Given instruction 1 = Decide whether each statement agrees with the devotional on Isaiah 26:3, answering yes or no and quoting the words from the devotional that settle it: (a) A friend posted the verse on his Facebook feed. (b) The Complete Jewish Bible is described as a Hebrew text. (c) The Orthodox Jewish Bible glosses "yetzer" as "mind-set."
Given instruction 2 = According to the devotional on Isaiah 26:3, what kinds of peace does the Hebrew text imply God gives to those whose mind-set is fixed on the Lord? List every one.
Given instruction 3 = According to the devotional on Isaiah 26:3, why do English translations render the phrase as "perfect peace" or "complete peace"?
### Reading passage
“You will keep in perfect peace those whose minds are steadfast, because they trust in you.” (Isaiah 26:3) 

Sometimes a single verse stops me in my tracks. A friend had posted this verse – Isaiah 26:3 – on his Facebook feed this week and it simply leapt out at me. It came as a word of comfort, a word of great reassurance, a word of enabling strength. I went on to read it in some other translations for the extra insights they might give. The Complete Jewish Bible has a lovely way of putting this verse: “A person whose desire rests on You, You preserve in perfect peace, because he trusts in You.” It fills my mind with an image of relaxing into the arms of the Lord, of being enfolded in God’s embrace, of being protected by His strong arms around me and shielding me.  

The Orthodox Jewish Bible, a Hebrew text, gives further insight and imagery: You will “keep him in shalom shalom, whose yetzer (mind-set) is stayed on You.” Our English language translations of “perfect peace” or “complete peace” reflect the repeated and emphatic use of ‘shalom’ in the Hebrew. The Hebrew text implies that God gives a ‘double peace’ or a ‘peaceful peace’ or ‘the peace of all peace’ to those whose mind-set is fixed on the Lord. How lovely: God gives us a supreme peace, an all-encompassing peace, an overwhelming peace for the strife, the struggles and the sorrows that oppress us.
######
### Information provided
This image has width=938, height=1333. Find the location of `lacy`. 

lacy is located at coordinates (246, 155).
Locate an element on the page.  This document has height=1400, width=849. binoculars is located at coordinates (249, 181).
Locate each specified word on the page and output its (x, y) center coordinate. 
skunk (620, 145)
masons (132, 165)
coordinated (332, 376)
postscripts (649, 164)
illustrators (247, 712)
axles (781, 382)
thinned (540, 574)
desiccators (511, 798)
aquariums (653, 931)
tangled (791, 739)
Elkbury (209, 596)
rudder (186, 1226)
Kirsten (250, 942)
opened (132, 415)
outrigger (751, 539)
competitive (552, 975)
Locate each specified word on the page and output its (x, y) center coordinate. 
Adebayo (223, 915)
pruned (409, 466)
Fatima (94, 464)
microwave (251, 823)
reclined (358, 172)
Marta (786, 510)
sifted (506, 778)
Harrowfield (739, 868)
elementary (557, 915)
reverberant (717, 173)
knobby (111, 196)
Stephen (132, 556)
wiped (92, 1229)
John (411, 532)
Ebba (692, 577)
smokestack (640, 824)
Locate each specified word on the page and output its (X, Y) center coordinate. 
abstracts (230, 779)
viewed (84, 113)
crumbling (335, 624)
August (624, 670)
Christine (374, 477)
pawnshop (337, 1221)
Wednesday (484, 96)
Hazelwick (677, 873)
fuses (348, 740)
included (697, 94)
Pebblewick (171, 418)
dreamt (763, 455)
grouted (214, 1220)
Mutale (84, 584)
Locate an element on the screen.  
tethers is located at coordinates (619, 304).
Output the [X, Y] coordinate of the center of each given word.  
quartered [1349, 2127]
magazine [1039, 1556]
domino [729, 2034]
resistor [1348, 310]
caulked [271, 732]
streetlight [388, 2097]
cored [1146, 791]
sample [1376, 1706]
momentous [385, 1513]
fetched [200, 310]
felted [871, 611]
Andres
######
Exercise response 1 =
(a) Yes: "A friend had posted this verse – Isaiah 26:3 – on his Facebook feed this week"
(b) No: "The Orthodox Jewish Bible, a Hebrew text"
(c) Yes: "whose yetzer (mind-set) is stayed on You."

Exercise response 2 =
'double peace'
'peaceful peace'
'the peace of all peace'

Exercise response 3 = These renderings reflect the repeated and emphatic use of 'shalom' in the Hebrew, which the Orthodox Jewish Bible gives as "shalom shalom."